Image Source: Takashi Hososhima via Flickr.com
#1 – Trap, Neuter, Return
Trap, Neuter, Return (TNR) groups trap, neuter, and return feral cats to their established territories. This keeps them comfortable and secure in their environments while curbing future litters. Many groups are also able to provide cats with vaccinations and basic health exams. Volunteers are often assigned to specific feral colonies in their communities, which allows them to know each cat’s specific temperament and condition. This relationship allows TNR volunteers to notice and act on new health concerns.
TNR groups are active in many communities around the country and there may be one in yours! If you have the time, getting involved in TNR work is a great way to help the feral cats in your own neighborhood. Even if you can’t get so deeply involved, getting in touch with your local TNR group can help the cats in your neighborhood get the care and attention they need and deserve.
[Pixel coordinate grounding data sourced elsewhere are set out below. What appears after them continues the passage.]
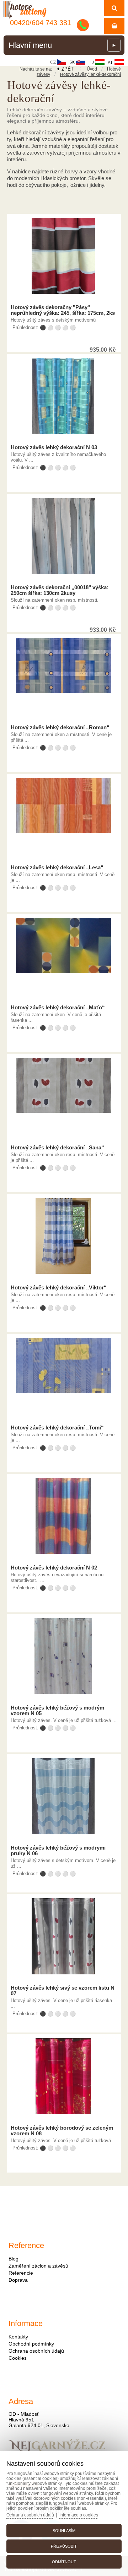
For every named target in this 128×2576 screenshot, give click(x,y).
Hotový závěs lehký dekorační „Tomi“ (57, 1428)
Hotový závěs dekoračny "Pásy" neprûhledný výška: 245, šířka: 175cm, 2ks (63, 310)
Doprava (18, 2280)
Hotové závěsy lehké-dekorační (90, 74)
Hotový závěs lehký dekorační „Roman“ (60, 727)
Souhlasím (64, 2530)
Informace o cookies (78, 2515)
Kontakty (18, 2337)
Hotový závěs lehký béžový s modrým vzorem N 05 (57, 1710)
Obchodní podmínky (31, 2344)
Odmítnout (64, 2562)
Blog (13, 2259)
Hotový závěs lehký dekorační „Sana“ (57, 1147)
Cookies (18, 2358)
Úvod (92, 69)
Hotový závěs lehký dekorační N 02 (54, 1568)
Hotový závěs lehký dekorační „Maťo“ (58, 1007)
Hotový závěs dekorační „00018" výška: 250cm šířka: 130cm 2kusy (59, 590)
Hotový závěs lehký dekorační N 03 (54, 447)
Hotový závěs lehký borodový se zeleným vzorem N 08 (62, 2130)
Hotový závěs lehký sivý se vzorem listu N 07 (62, 1990)
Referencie (21, 2273)
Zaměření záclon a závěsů (38, 2266)
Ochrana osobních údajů (36, 2351)
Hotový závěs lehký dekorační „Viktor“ (59, 1287)
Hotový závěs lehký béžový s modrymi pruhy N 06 (58, 1850)
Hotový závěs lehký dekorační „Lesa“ (57, 867)
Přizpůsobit (64, 2546)
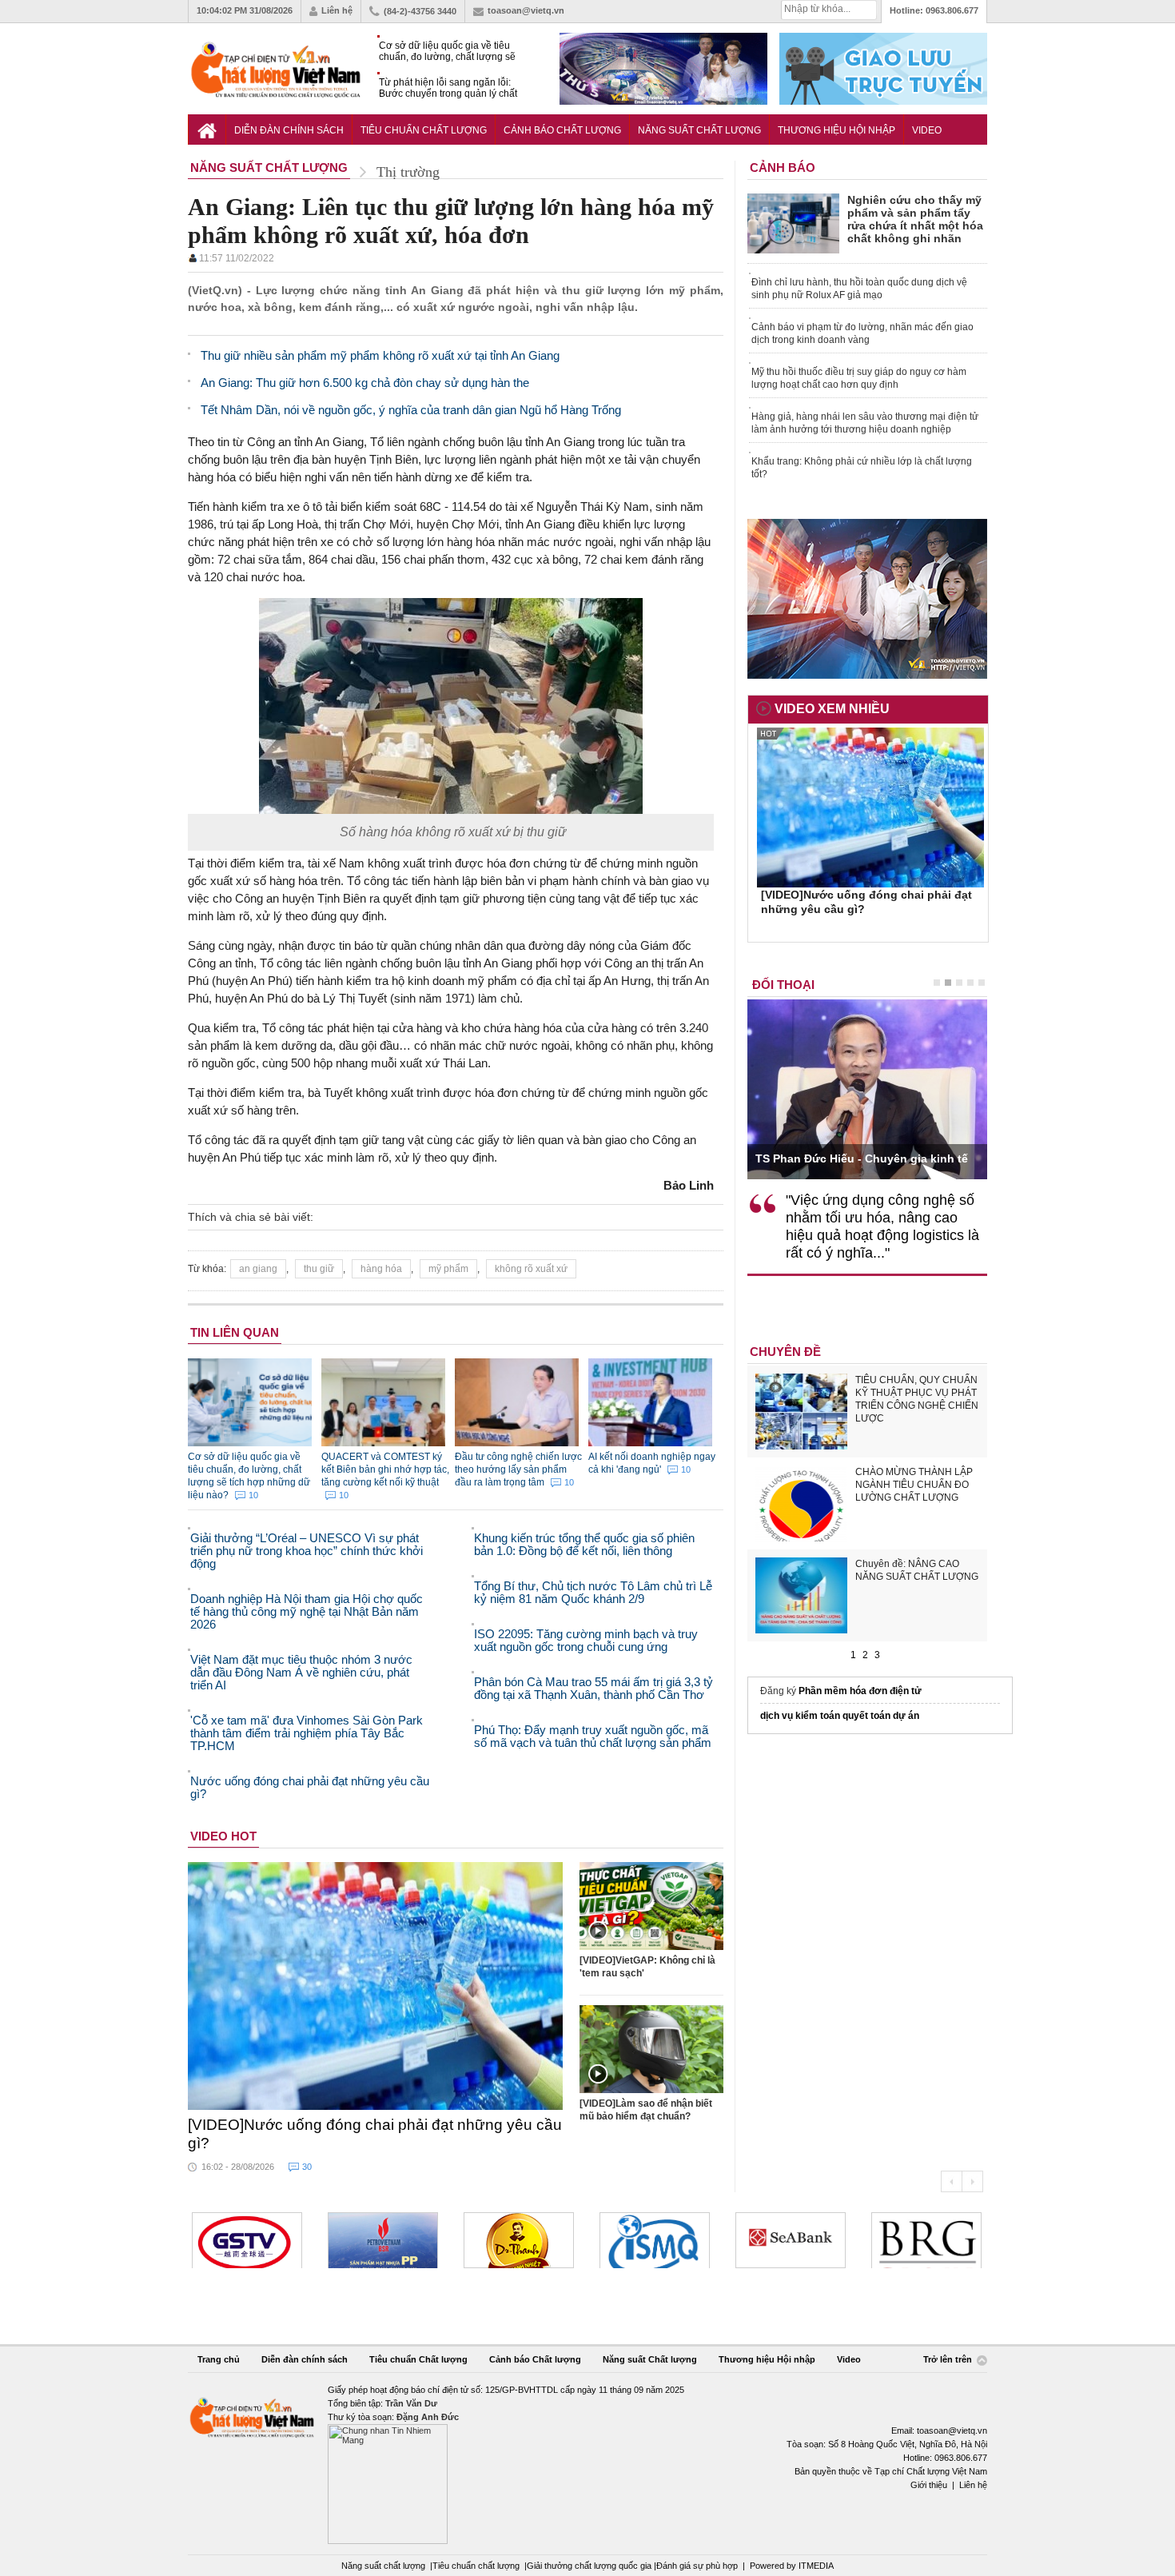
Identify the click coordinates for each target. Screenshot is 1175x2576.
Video (927, 130)
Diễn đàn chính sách (289, 130)
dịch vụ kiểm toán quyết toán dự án (839, 1715)
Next (972, 2181)
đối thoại (783, 984)
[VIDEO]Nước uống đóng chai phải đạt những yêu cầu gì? (375, 2133)
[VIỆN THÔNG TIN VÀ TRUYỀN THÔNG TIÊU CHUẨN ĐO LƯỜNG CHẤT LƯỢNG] (654, 2240)
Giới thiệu (928, 2485)
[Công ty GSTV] (247, 2240)
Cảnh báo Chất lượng (562, 130)
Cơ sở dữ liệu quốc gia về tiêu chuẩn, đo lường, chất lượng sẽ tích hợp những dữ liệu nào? (447, 51)
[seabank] (790, 2240)
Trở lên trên (948, 2360)
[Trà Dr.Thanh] (519, 2240)
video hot (223, 1836)
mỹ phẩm (448, 1268)
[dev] (383, 2240)
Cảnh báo (782, 167)
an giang (258, 1268)
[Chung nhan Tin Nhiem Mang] (587, 2463)
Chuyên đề (785, 1351)
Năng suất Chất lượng (699, 130)
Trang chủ (218, 2359)
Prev (951, 2181)
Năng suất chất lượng (383, 2565)
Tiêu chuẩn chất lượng (476, 2565)
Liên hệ (336, 10)
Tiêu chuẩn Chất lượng (423, 130)
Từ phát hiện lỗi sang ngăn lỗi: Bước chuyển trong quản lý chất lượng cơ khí (448, 88)
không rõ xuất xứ (531, 1268)
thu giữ (319, 1268)
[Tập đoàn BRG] (926, 2240)
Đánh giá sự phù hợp (697, 2565)
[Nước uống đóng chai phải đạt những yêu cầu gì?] (376, 1986)
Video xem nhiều (832, 709)
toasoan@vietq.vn (526, 10)
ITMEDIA (816, 2565)
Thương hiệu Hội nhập (836, 130)
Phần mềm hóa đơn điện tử (860, 1691)
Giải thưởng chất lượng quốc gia (590, 2565)
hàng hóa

Image Source: Beverley Goodwin via Flickr.com
#2 – Provide Food
Providing food is one of the simplest things you can do to help care for the feral cats in your neighborhood, but it is also one of the most effective. Whether you’re feeding them wet or dry food, dependable feedings can help them stress less about where they will find their next meals.
Image Source: iris via Flickr.com
#3 – Provide Fresh Water
As you can imagine, it’s not easy for feral cats to find access to fresh water. Many end up drinking out of puddles or other stagnant pools of water, which can be filled with bacteria, parasites, and contaminants like motor oil. Keep a bowl of fresh water outside to keep your local kitties hydrated.
Image Source: Quinn Dombrowski via Flickr.com
#4 – Watch for Medical Problems
Once the feral cats know that you will consistently provide food and water, they will start coming around more often. This will give you the unique position of getting acquainted with them, though from afar. Watch out for changes to their personalities and health and contact your local TNR group if you see a problem. It can be tricky to capture a feral cat and TNR volunteers will be very familiar with the most effective methods. Many TNR groups also work closely with veterinarians who will give them price breaks for the feral cats they work with.
#5 – Provide Shelter
Exposure to the elements can make the life of a feral cat significantly more miserable and dangerous, especially in the most extreme parts of summer and winter. Check out Alley Cat Allies’ Cat Shelter Options Gallery for some great ideas for purchasing or building shelters for your neighborhood feral cats.